======== TEXTO DE ESTUDO ========

Confesso que fiquei muito curiosa com este documentário, só por incluir o Freddie Mercury no título, e assumi, não totalmente errada que seria sobre os últimos anos da sua vida. Apesar desta minha rápida associação, quando comecei a ver o documentário percebi que era muito mais do que isso. É um documento histórico que regista o medo, o desconhecimento sobre o aparecimento do VIH, que causa SIDA, que vitimou o cantor e um registo do seu legado cultural e emocional.
Ao mesmo tempo que a carreira dos Queen brilhava pelo mundo e todos ficávamos extasiados com a voz do Freddie Mercury, outras pessoas vivam o drama da contaminação e assistiam à morte dos seus namorados, amigos, irmãos com SIDA. O que torna interessante o documentário é essa partilha histórica com testemunhos de pessoas que viveram a época, alguns deles também contaminados com o vírus e que pelo esforço hercúleo da comunidade cientifica conseguiram sobreviver com o tratamento, entretanto descoberto e extremamente eficaz.

======== DADOS DE ORIGEM ========

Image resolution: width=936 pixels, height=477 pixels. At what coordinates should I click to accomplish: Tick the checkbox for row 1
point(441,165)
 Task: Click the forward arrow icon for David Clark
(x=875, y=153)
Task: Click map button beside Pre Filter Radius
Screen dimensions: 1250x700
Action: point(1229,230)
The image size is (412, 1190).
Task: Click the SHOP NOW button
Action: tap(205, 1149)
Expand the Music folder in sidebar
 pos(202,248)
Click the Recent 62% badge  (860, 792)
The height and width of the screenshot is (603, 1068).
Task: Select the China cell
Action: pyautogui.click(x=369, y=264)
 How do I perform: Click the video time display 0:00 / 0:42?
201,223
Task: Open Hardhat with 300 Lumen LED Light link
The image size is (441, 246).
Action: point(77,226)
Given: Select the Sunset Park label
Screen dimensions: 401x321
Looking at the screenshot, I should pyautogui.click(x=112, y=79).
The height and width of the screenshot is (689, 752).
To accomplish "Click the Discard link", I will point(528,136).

========

◆ ENUNCIADO
Pode copiar na íntegra, sem alterar uma palavra, o texto acima sobre o documentário com o Freddie Mercury no título?

◆ CAIXA DE RESPOSTA
Confesso que fiquei muito curiosa com este documentário, só por incluir o Freddie Mercury no título, e assumi, não totalmente errada que seria sobre os últimos anos da sua vida. Apesar desta minha rápida associação, quando comecei a ver o documentário percebi que era muito mais do que isso. É um documento histórico que regista o medo, o desconhecimento sobre o aparecimento do VIH, que causa SIDA, que vitimou o cantor e um registo do seu legado cultural e emocional.
Ao mesmo tempo que a carreira dos Queen brilhava pelo mundo e todos ficávamos extasiados com a voz do Freddie Mercury, outras pessoas vivam o drama da contaminação e assistiam à morte dos seus namorados, amigos, irmãos com SIDA. O que torna interessante o documentário é essa partilha histórica com testemunhos de pessoas que viveram a época, alguns deles também contaminados com o vírus e que pelo esforço hercúleo da comunidade cientifica conseguiram sobreviver com o tratamento, entretanto descoberto e extremamente eficaz.